Instance 10.N-[2-(diethylin) ethyl]-5-[(Z)-and 5-fluoro-1,2-dihydro-2-oxo--3H-indol-3-yl methylene radical]-2,4-dimethyl--1H-pyrrole-3-carboxamide (Sutent, I)
Reflux condensing tube is being housed, TM, in the 250mL there-necked flask of nitrogen ingress pipe, (84.1mg 0.12mmol), after vacuum is switched nitrogen, adds anhydrous dimethyl formamide (90mL) to add commercial two (triphenylphosphine) palladium chloride (II).Under the nitrogen protection; Add N-[2-(diethylin) ethyl]-5-[(E)-2-(4-fluoro-2-chloro-carbaniloyl,phenylcarbamoyl)-vinyl]-2 successively; 4-dimethyl--1H-pyrrole-3-carboxamide (III-C) (10.9g, 25mmol), salt of wormwood (5.6g, 40.5mmol); Reacted about 12 hours down in 90-100 ℃, TLC shows that raw material disappears.Concentrating under reduced pressure reclaims solvent, and resistates dissolves with methylene dichloride (500mL), filters, and filtrating is used saturated brine successively, and (2 * 200mL), (5%, 100mL), deionized water is (after 2 * 200mL) washings, dry, concentrated for potassium hydroxide aqueous solution.The gained solid is used ethyl alcohol recrystallization, gets orange/yellow solid 7.1g, yield 70.7%.Gained sample analysis result is identical with instance 8.

Claims (14)

1. a formula (III) compound:
Figure FSB00000739342200011
Wherein, X is Cl, Br or I.
2. prepare the method for formula as claimed in claim 1 (III) compound, comprising:
Under alkaline condition, make [(4-fluoro-2-halo-carbaniloyl,phenylcarbamoyl)-methyl]-phosphonic acid diester (IV) and N-(2-diethylin ethyl)-2,4-dimethyl--5-formyl radical-1H-pyrrole-3-carboxamide (V) carries out condensation reaction,
Figure FSB00000739342200012
Wherein, X is Cl, Br or I, and R is methyl or ethyl.

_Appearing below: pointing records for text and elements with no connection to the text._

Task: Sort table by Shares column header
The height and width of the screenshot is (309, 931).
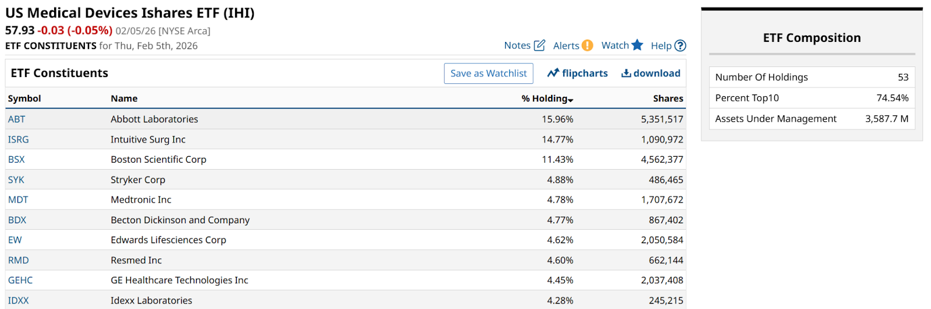Action: tap(667, 99)
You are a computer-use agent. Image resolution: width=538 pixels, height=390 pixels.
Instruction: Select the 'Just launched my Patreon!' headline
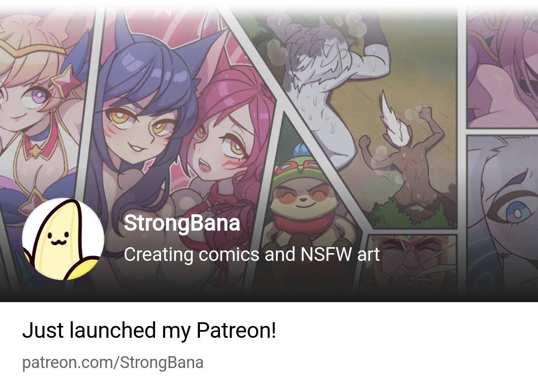coord(149,330)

3. according to the method for claim 2; It is characterized in that this is reflected in the polar aprotic solvent carries out, and described polar aprotic solvent is selected from THF, 1,4-dioxane, acetonitrile, N; At least a in dinethylformamide and the DMAC N,N.
4. according to the method for claim 3, wherein said polar aprotic solvent is acetonitrile or N, dinethylformamide.

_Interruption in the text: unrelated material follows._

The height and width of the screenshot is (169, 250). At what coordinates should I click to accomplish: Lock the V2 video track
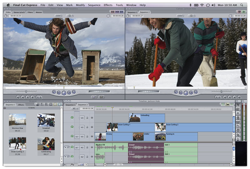click(x=87, y=127)
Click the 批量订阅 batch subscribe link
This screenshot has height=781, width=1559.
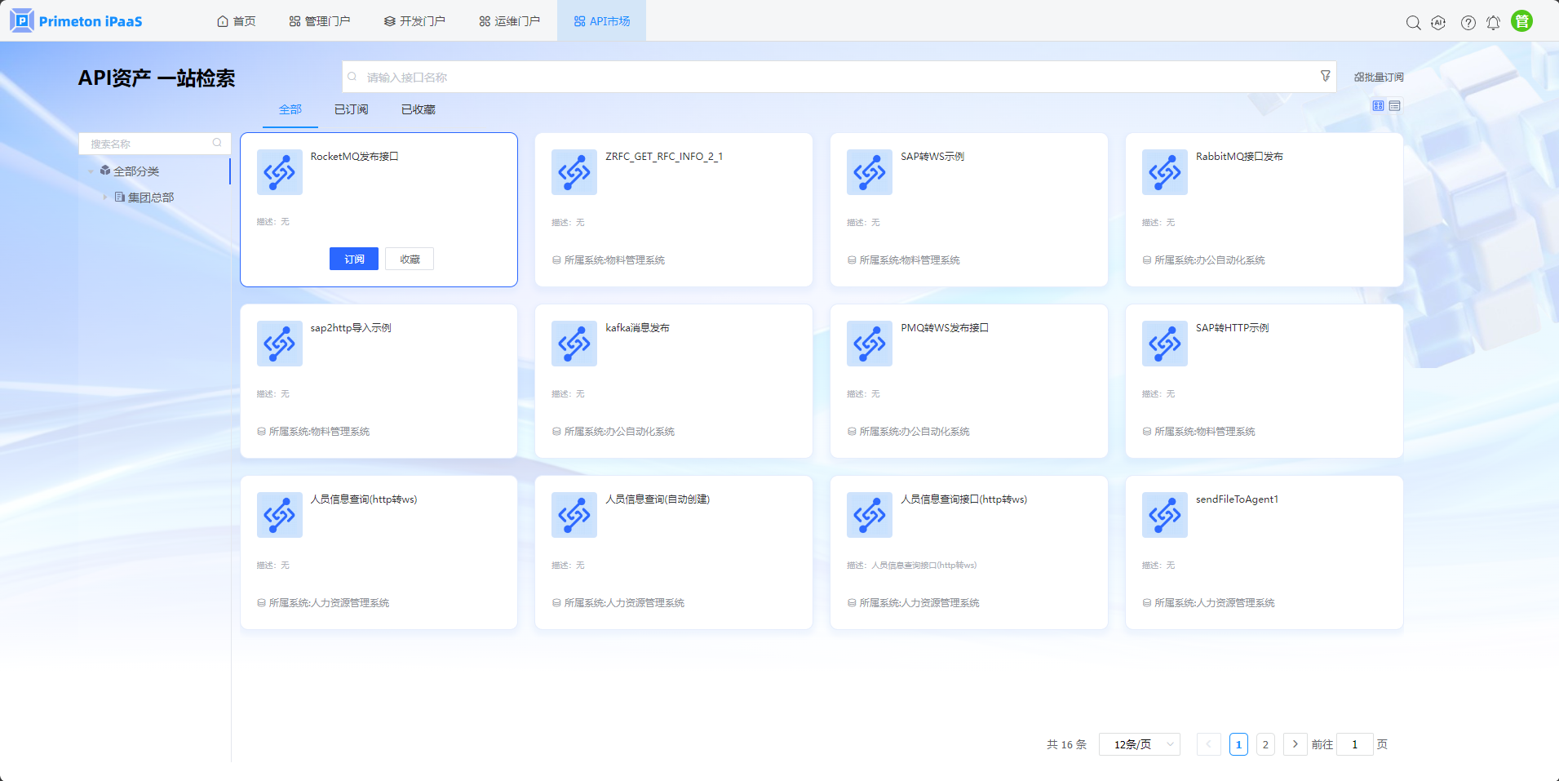(1379, 78)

5. according to the method for claim 2, it is characterized in that said alkali is selected from 1, at least a in 8-diazabicyclo [5.4.0] 11 carbon-7-alkene, triethylamine, sodium hydroxide, Lithium Hydroxide MonoHydrate, Pottasium Hydroxide, cesium carbonate and the salt of wormwood.
6. according to the method for claim 5, wherein alkali is Lithium Hydroxide MonoHydrate or Pottasium Hydroxide.

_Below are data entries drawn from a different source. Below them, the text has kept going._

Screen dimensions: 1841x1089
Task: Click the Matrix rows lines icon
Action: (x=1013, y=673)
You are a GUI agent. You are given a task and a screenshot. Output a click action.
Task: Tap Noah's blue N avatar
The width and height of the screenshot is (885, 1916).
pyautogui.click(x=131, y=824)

7. method for preparing Sutent (I) comprises:
Make formula (III) structural compounds in polar aprotic solvent, utilize under the condition of palladium compounds as metal catalyst and weak base existence, carry out the molecule inner ring condensation reaction
Figure FSB00000739342200021
Wherein, X is Cl, Br or I.
8. according to the method for claim 7, it is characterized in that in polar aprotic solvent, carrying out, said polar aprotic solvent is selected from THF, 1,4-dioxane, acetonitrile, N, at least a in dinethylformamide and the DMAC N,N.
9. according to Claim 8 method, wherein said solvent is acetonitrile or N, dinethylformamide.
10. according to the method for claim 7, it is characterized in that said metal catalyst is Palladous chloride, palladium, two (triphenylphosphine) palladium chloride or palladium-triphenylphosphine complex.
11., it is characterized in that said alkali is selected from least a in diisopropylethylamine, triethylamine, cesium carbonate and the salt of wormwood according to the method for claim 7.
12. according to the method for claim 11, wherein said alkali is triethylamine.
13. a method for preparing Sutent comprises:
(1) in polar aprotic solvent, under the alkaline condition, make [(4-fluoro-2-halo-carbaniloyl,phenylcarbamoyl)-methyl]-phosphonic acid diester (IV) and N-(2-diethylin ethyl)-2,4-dimethyl--5-formyl radical-1H-pyrrole-3-carboxamide (V) carries out condensation reaction,
Figure FSB00000739342200022
(2) reaction solution that step (1) is obtained filters, and concentrates, and gets enriched material; Perhaps the reaction solution that obtains in the step (1) is carried out separation and purification, thereby obtain pure formula (III) compound;
(3) under the condition of palladium compounds, make the enriched material or pure formula (III) structural compounds that obtain in the step (2) carry out ring-closure reaction as metal catalyst and weak base existence,
In above chemical formula, X is Cl, Br or I, and R is methyl or ethyl.
14. the application of formula (III) compound in the preparation Sutent according to claim 1.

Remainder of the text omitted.